Generator azotu do pompowania opon

Po tak przekonujących słowach chcę teraz usiąść za kółkiem i poszukać serwisu, który oferuje taką usługę. Ale nie spieszmy się. Zobaczmy, czy wszystko jest naprawdę takie piękne.

Mity i rzeczywistość pompowania azotu

Kilka argumentów można połączyć w jeden wspólny: jazda samochodem z azotem jest znacznie wygodniejsza. Ale tak nie jest, wystarczy wpompować w koła kilka dziesiątych atmosfery mniej, a podczas jazdy poczujesz się miękko.

Właściciele sklepów z oponami twierdzą, że pompowanie azotu zmniejsza obciążenie zawieszenia samochodu. Te słowa to czysty mit. Jeśli spojrzymy na szkolny podręcznik do chemii, dowiemy się, że masa cząsteczek azotu jest tylko o 7% mniejsza niż powietrza. Czy uważasz, że 7% w kołach wpłynie na całkowitą wagę auta? Możemy śmiało powiedzieć, że nie! Masa gazu w kołach jest znikoma w porównaniu z masą auta.

Azot w kołach poprawia bezpieczeństwo jazdy. Ale tak nie jest. Rzeczywiście, koła samochodów wyścigowych wypełnione są azotem.

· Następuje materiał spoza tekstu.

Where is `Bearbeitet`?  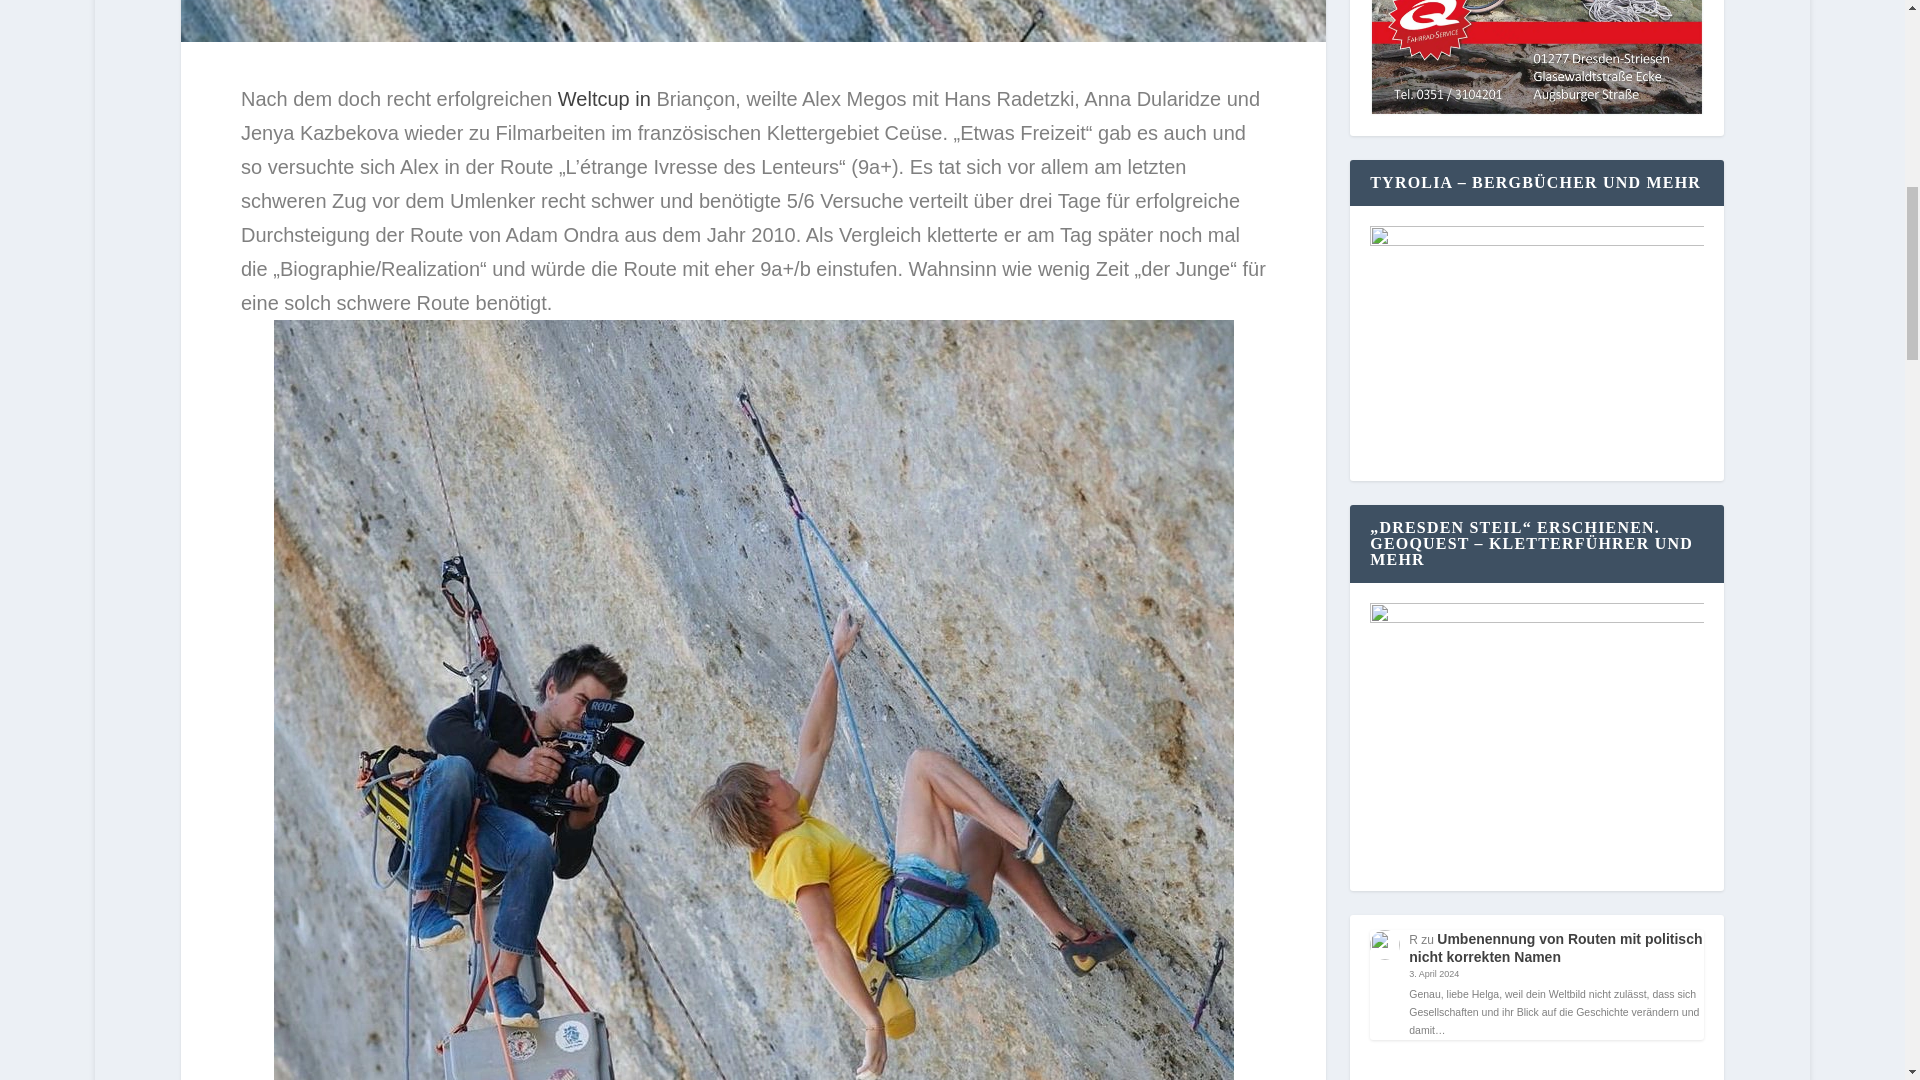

Odbywa się to w celu zmniejszenia skutków pożaru w przypadku ewentualnego pożaru w samochodzie. Azot to gaz, który się nie pali. W razie wypadku jest w stanie zmniejszyć siłę ognia. „Specjaliści” twierdzą, że koła wypełnione azotem nie wybuchają. Ale pomyśl sam, jeśli opona pęknie, to jest absolutnie tym samym, czym była napompowana.

Wystarczy wpompować w koła o kilka dziesiątych atmosfery mniej, a podczas jazdy poczujesz się miękko.

Sprzedawcy powietrza twierdzą, że opony samochodowe napompowane azotem nie spuszczają powietrza dłużej. Odwołują się do wiedzy szkolnej, bo azot jest kilkakrotnie większy niż cząsteczka powietrza. Ale uwierz mi, z każdego napompowanego koła samoistnie się powietrze. Przez 365 dni ciśnienie w kołach z powietrzem może w naturalny sposób spaść o 0,8 atmosfery. Być może mniej zostanie uwolnione z azotem. Ale jeśli myślisz rozsądnie, różnica będzie nieznaczna i subtelna.

Najważniejszy ruch reklamowy: dopompowanie kół azotem zmniejsza zużycie paliwa, ponieważ waga gazu obojętnego jest mniejsza niż tlenu. Masa cząsteczek została już omówiona powyżej. Dlatego ten argument jest również błędny. Istnieje wiele bardziej efektywnych sposobów na rzeczywiste oszczędzanie gazu.

Podsumowując

Z powyższego wnioskujemy, że pompowanie kołami azotowymi to czysto reklamowa gra właścicieli stacji paliw. Wiele sklepów oponiarskich stosuje pompowanie azotu, aby przyciągnąć nowych klientów i podnieść swoje oceny.

Bądź kompetentnymi kierowcami, nie płać za wątpliwą usługę, która nie przyniesie znaczących korzyści. Nie ma sensu ulegać sztuczkom pozbawionych skrupułów biznesmenów.

Wideo: azot czy powietrze, co jest lepsze?